El sistema tradicional puede generar un efecto financiero negativo: los autónomos adelantan dinero a Hacienda durante meses sin recibir una devolución inmediata. En sectores como las exportaciones, este problema se acentúa porque las entregas están exentas de IVA y, por tanto, no se repercute el impuesto en las ventas.

Sin embargo, sí se soporta en las compras y suministros necesarios para generar la actividad.

En estos casos, el resultado habitual es que siempre existe IVA a devolver. El REDEME evita demoras prolongadas y permite recuperar ese saldo con rapidez, contribuyendo a mantener la solvencia del negocio y evitando depender de financiación externa.

También es útil para actividades con gran inversión inicial en maquinaria, inmuebles o equipamientos, así como para sectores donde el pago del cliente se retrasa y el IVA debe adelantarse igualmente.

¿Por qué el régimen mejora la liquidez de los autónomos?

La clave está en la velocidad del reembolso. Mientras que el sistema general obliga a esperar meses hasta que Hacienda ingrese la devolución, el REDEME acorta de manera notable ese plazo.

La Agencia Tributaria reconoce que este mecanismo reduce el impacto financiero derivado de grandes inversiones, disminuye los riesgos de tesorería y ayuda a mantener la continuidad operativa del negocio.

Además, al recibir la devolución cada mes, los autónomos pueden reinvertir antes en sus productos o servicios, afrontar pagos urgentes o evitar endeudarse innecesariamente.

Es un sistema especialmente interesante en momentos en los que los márgenes se reducen y la necesidad de liquidez se vuelve crítica.

¿Qué requisitos exige la Agencia Tributaria para acceder al REDEME?

Pese a sus ventajas, no todos los autónomos pueden acceder al régimen de devolución mensual. La normativa establece condiciones específicas. Para solicitar el alta, es necesario presentar el Modelo 036 marcando la casilla correspondiente e introducir la solicitud dentro del plazo reglamentario, preferentemente durante el mes de noviembre.

También puede realizarse durante los periodos de declaración periódica del IVA, surtiendo efecto desde el día siguiente a la finalización del plazo.

Entre los requisitos esenciales se encuentran mantenerse al corriente de las obligaciones tributarias, no encontrarse en supuestos que permitan la baja cautelar del NIF, y no haber sido excluido del registro en los tres años anteriores. Además, es indispensable que la actividad no tribute bajo el régimen simplificado del IVA.

Otro aspecto importante es revisar las situaciones mixtas, muy comunes entre autónomos que desarrollan actividades con tratamientos fiscales diferentes.
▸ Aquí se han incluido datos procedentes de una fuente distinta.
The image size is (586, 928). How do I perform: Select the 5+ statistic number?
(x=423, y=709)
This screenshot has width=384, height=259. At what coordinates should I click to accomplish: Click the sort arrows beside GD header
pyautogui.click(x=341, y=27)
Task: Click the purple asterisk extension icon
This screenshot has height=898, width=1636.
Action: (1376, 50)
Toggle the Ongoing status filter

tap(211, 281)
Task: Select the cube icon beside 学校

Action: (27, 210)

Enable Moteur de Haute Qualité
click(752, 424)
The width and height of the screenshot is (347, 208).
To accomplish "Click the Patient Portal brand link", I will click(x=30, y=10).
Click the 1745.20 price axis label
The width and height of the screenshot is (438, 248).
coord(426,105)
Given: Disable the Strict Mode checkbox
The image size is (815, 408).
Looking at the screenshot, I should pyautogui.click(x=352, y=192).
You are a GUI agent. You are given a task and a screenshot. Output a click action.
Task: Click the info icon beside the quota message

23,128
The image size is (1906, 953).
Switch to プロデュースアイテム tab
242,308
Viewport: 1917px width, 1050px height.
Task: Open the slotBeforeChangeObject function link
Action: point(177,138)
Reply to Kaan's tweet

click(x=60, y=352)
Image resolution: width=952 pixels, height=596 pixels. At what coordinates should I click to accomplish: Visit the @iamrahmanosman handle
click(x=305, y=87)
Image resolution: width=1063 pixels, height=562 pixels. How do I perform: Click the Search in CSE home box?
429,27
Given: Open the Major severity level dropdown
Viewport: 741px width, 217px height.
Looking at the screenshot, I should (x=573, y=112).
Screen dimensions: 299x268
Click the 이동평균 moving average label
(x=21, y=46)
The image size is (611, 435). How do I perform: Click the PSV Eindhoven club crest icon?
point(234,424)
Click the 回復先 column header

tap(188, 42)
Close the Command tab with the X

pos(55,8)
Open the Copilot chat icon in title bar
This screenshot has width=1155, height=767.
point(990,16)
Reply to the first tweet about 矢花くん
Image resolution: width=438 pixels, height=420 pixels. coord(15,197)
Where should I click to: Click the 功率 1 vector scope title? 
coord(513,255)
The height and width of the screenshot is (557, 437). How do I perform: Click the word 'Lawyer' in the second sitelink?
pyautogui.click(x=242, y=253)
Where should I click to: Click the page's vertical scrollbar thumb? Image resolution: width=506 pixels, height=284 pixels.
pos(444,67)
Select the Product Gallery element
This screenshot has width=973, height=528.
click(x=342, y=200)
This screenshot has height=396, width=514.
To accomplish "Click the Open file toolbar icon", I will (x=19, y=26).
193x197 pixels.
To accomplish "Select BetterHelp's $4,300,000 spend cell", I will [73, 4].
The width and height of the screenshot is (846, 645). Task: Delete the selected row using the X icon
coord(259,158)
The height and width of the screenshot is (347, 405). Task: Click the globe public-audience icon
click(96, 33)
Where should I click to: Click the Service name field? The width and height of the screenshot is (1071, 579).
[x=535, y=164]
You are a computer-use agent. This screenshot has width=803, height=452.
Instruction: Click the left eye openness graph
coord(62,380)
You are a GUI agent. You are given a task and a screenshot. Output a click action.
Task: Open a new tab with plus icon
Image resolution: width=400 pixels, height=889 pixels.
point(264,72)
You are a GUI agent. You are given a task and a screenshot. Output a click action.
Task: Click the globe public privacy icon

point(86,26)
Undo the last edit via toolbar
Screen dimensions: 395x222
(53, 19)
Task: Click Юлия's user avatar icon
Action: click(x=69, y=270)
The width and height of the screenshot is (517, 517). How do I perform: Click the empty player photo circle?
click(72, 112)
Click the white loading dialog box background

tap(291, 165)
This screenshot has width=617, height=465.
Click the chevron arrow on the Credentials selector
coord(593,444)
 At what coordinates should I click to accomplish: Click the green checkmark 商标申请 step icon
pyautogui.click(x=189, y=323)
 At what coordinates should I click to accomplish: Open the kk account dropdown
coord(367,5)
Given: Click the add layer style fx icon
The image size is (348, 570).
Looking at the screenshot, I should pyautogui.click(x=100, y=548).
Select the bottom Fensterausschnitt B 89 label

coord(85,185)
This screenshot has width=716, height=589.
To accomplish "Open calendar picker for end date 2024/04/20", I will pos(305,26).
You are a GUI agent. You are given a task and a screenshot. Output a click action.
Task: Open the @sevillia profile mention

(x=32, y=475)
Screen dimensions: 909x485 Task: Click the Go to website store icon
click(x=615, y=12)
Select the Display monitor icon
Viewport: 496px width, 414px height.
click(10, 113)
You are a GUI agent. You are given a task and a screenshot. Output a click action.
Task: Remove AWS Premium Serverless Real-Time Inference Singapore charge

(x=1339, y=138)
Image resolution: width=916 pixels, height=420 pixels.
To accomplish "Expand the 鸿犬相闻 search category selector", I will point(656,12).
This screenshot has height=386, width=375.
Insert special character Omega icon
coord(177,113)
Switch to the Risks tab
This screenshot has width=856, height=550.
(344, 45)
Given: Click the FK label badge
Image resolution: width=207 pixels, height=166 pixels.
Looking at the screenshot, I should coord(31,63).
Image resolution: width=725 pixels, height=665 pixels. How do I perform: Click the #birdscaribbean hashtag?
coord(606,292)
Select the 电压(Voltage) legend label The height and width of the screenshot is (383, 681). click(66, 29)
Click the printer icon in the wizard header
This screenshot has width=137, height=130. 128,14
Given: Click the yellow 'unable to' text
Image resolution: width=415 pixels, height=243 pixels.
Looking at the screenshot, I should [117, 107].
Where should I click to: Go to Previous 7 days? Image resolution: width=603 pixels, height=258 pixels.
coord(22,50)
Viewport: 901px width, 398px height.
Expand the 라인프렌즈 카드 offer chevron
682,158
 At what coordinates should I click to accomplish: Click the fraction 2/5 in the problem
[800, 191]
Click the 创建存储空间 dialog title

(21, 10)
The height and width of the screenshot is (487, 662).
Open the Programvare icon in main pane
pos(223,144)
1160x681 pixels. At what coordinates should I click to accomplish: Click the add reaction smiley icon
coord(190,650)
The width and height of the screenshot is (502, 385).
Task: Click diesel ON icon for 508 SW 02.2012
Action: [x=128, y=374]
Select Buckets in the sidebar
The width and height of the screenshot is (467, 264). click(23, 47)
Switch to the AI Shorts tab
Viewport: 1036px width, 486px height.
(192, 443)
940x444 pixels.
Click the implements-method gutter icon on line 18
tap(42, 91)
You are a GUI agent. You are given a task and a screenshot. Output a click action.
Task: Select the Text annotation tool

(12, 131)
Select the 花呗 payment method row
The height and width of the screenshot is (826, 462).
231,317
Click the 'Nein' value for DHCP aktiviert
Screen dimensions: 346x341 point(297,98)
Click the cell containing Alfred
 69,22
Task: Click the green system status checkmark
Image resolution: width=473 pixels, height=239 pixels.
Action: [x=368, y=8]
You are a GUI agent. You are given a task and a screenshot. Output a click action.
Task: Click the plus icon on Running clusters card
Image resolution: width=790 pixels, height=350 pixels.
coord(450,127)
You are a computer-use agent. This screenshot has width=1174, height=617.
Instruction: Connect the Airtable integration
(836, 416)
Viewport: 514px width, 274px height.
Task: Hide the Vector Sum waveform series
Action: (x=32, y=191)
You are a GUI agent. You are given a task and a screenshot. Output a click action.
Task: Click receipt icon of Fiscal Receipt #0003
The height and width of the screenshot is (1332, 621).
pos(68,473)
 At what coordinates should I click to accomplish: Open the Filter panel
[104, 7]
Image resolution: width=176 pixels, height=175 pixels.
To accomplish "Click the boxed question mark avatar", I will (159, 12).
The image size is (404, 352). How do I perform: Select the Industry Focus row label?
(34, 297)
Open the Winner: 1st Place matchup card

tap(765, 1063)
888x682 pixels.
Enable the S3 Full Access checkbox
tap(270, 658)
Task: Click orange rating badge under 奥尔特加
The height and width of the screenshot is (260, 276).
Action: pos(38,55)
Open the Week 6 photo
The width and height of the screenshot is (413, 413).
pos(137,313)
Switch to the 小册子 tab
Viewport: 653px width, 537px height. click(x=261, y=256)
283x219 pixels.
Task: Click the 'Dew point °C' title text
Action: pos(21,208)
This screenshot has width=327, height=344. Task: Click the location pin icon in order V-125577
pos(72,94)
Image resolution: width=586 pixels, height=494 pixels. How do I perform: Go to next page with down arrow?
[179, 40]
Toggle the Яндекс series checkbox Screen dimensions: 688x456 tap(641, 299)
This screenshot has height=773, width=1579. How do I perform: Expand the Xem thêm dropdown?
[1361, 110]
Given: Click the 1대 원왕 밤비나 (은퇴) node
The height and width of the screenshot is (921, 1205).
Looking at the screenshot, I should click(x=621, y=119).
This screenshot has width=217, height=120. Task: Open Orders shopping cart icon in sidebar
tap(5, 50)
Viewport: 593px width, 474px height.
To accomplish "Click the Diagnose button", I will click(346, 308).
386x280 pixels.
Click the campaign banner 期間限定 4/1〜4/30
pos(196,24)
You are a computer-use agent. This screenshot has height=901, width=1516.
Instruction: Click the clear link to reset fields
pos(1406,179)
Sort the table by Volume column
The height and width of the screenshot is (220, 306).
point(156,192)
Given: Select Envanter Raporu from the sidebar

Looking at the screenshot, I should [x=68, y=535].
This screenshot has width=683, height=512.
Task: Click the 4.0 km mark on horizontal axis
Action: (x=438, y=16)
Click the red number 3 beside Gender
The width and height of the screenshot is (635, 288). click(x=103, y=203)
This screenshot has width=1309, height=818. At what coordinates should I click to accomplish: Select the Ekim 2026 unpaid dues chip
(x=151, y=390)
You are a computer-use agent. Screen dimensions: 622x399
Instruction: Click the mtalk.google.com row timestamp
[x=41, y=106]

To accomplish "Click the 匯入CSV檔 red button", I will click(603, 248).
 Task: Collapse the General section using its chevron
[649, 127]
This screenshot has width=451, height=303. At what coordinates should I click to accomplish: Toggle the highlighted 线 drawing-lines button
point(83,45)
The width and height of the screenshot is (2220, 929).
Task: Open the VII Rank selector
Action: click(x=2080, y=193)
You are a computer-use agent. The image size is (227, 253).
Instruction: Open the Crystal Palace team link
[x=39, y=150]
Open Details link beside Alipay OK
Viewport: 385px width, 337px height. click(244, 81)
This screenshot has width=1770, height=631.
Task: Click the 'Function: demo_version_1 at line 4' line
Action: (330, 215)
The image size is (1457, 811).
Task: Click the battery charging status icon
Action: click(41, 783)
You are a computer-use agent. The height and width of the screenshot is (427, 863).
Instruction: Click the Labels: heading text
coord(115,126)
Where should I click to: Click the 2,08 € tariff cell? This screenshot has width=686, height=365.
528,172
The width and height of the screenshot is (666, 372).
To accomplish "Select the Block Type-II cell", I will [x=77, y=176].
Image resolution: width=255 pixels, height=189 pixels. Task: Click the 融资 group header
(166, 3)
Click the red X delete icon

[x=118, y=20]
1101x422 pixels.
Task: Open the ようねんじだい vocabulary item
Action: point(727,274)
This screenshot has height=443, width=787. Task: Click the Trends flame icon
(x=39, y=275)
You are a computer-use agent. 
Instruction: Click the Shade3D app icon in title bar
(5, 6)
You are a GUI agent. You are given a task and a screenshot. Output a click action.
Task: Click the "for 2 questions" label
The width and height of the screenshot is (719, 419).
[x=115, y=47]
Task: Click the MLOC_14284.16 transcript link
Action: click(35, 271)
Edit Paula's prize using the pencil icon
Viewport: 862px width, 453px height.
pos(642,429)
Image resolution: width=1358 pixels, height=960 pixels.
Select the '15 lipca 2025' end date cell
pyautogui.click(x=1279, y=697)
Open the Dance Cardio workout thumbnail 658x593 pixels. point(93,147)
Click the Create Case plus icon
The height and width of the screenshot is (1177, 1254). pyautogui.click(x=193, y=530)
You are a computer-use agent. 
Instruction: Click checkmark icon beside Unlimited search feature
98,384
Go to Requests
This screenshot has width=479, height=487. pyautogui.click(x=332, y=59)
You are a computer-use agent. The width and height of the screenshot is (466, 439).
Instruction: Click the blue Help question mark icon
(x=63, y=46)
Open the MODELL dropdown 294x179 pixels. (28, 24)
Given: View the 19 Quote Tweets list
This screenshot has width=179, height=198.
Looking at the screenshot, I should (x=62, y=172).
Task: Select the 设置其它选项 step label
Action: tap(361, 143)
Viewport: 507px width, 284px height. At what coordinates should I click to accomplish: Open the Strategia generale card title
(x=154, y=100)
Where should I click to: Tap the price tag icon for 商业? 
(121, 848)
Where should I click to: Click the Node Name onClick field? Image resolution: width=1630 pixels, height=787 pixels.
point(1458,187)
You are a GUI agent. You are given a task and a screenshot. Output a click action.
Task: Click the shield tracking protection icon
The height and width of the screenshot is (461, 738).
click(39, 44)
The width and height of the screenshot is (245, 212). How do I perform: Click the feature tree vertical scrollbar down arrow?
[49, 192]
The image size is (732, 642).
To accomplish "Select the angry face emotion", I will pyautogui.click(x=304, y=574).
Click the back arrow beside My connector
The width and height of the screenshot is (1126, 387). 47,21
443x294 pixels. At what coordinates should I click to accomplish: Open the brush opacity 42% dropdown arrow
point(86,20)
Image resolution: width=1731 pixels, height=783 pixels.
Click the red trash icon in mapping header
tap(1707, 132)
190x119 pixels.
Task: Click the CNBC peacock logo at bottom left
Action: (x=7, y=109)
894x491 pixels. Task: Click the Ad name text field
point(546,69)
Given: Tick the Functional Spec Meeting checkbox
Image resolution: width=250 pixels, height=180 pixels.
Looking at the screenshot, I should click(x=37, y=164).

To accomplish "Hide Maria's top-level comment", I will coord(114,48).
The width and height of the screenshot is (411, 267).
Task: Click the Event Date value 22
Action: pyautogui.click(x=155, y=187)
En estos casos, la recomendación de asesores especializados resulta clave para determinar si el REDEME es conveniente.

¿Qué sectores obtienen mayores beneficios del sistema?

Más allá de los exportadores, el régimen resulta atractivo para actividades en las que el IVA se soporta muy pronto y el cobro se retrasa.

Es el caso de la construcción, las instalaciones, determinados servicios técnicos o actividades que requieren compras costosas y recurrentes. También beneficia a empresas internacionales con operaciones exentas y negocios cuya operativa conlleva un volumen de inversión elevado.

Los expertos coinciden en que el REDEME es una herramienta valiosa para quienes soportan fuertes cantidades de IVA y desean recuperar pronto esos importes para mantener un equilibrio financiero estable.

¿Qué obligaciones adicionales implica estar inscrito en el REDEME?

El principal inconveniente del régimen es que exige un mayor grado de control contable. Sus beneficiarios deben presentar autoliquidaciones mensuales y llevar los libros registro del IVA de forma electrónica con especial precisión. Esto puede suponer un incremento de carga administrativa para los autónomos con menor tamaño o sin apoyo profesional.

Además, abandonar el régimen no es inmediato: una vez se renuncia o se queda excluido, deben transcurrir tres ejercicios completos para poder solicitar de nuevo la incorporación.